Due to this conceptual shift R2P is seen by some as resulting in a change to international law. Feinstein argues that R2P ‘redefines sovereignty’ from being inviolable and absolute as it was for 350 years, to entail ‘rights as well as responsibilities’.[33] Thus R2P is characterised as an ‘emerging norm’[34] of customary international law, which with acceptance is changing the international legal order.

This is not the case. Bellamy draws on Hobbes to show that this conception of sovereignty is not novel; Hobbes asserted that if the state could no longer perform the function it was given power to do, then it does not qualify as sovereign and is not owed obedience.[35] This is remarkably similar to the idea that failure to protect a population is a failure in the exercise of sovereignty. Furthermore this conception of limited sovereignty is seen throughout international law. In the Island of Palmas case it was noted that ‘territorial sovereignty… has a corollary duty’ which was to respect the sovereignty of other states.[36] Even the largely permissive ‘Lotus Principle‘ makes it clear that sovereignty is not absolute; states have the right to only do anything which is not prohibited by international law.[37]

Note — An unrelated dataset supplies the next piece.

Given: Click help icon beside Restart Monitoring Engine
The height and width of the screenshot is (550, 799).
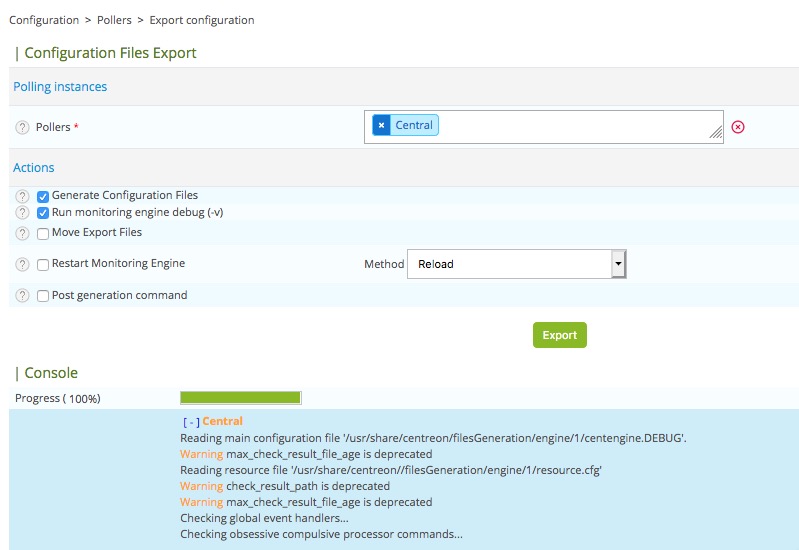Looking at the screenshot, I should [22, 265].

Sovereignty’s duties were extended towards the protection of populations in the UN Charter with Articles 1(3) and 55 including important statements regarding human rights protections, which Annan argues shows that the Charter was not ‘a licence for governments to trample on human rights and human dignity’.[38] Moreover, R2P as expressed at the World Summit applies to genocide, ethnic cleansing, war crimes and crimes against humanity,[39] all of which are prohibited by international law and are ius cogens norms[40] from which no derogation is permitted.[41] Therefore it is possible to say that states have the existing duty and responsibility to respect them, regardless of R2P.

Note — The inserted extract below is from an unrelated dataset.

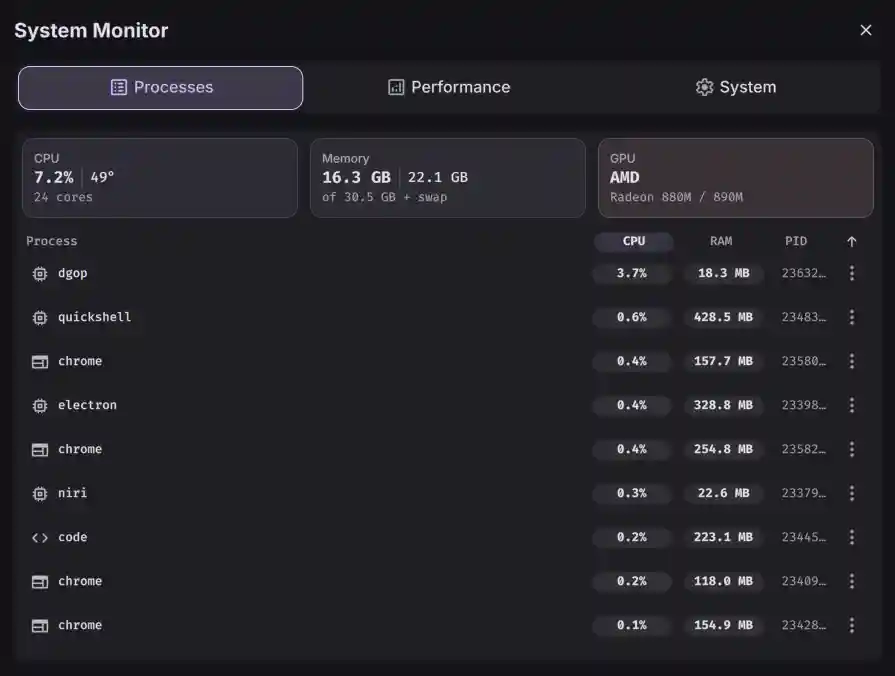Click the electron process chip icon

point(38,405)
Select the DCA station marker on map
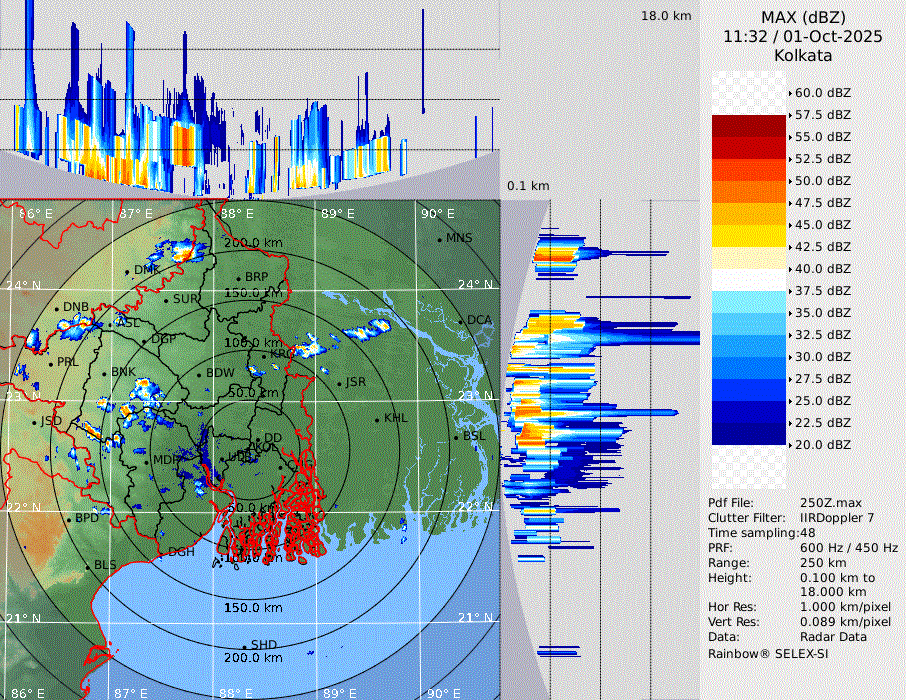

Some writers contend that R2P creates a new legal duty on the wider international community to respond to atrocities. Thus Peters writes that R2P has contributed to the evolution of a ‘legal obligation’ on the UNSC to intervene for humanitarian purposes,[42] and Bannon writes that a ‘clearly acknowledged duty’ to protect foreign populations was expressed at the World Summit.[43]

This is a misunderstanding and misrepresentation of what was decided at the World Summit. Firstly with regards to military intervention should peaceful means fail, states merely proclaimed that they are ‘prepared’ to take action on a ‘case-by-case’ basis.[44] This tentative language points towards ‘a voluntary, rather than a mandatory engagement’.[45] This analysis is supported by the fact that the draft wording for this section stating ‘we recognise our shared responsibility to take collective action’ was rejected, showing that states wanted to avoid assuming an obligation.[46]

Secondly even the vocabulary of a responsibility lacks the ‘specific normative content’[47] that would entail that R2P is an obligation; a mere responsibility does not legally create a corresponding duty.[48] Furthermore, as Stahn points out, if R2P were an obligation adopted by states at the World Summit, surely there would be corresponding legal sanctions for noncompliance, yet there are none.[49]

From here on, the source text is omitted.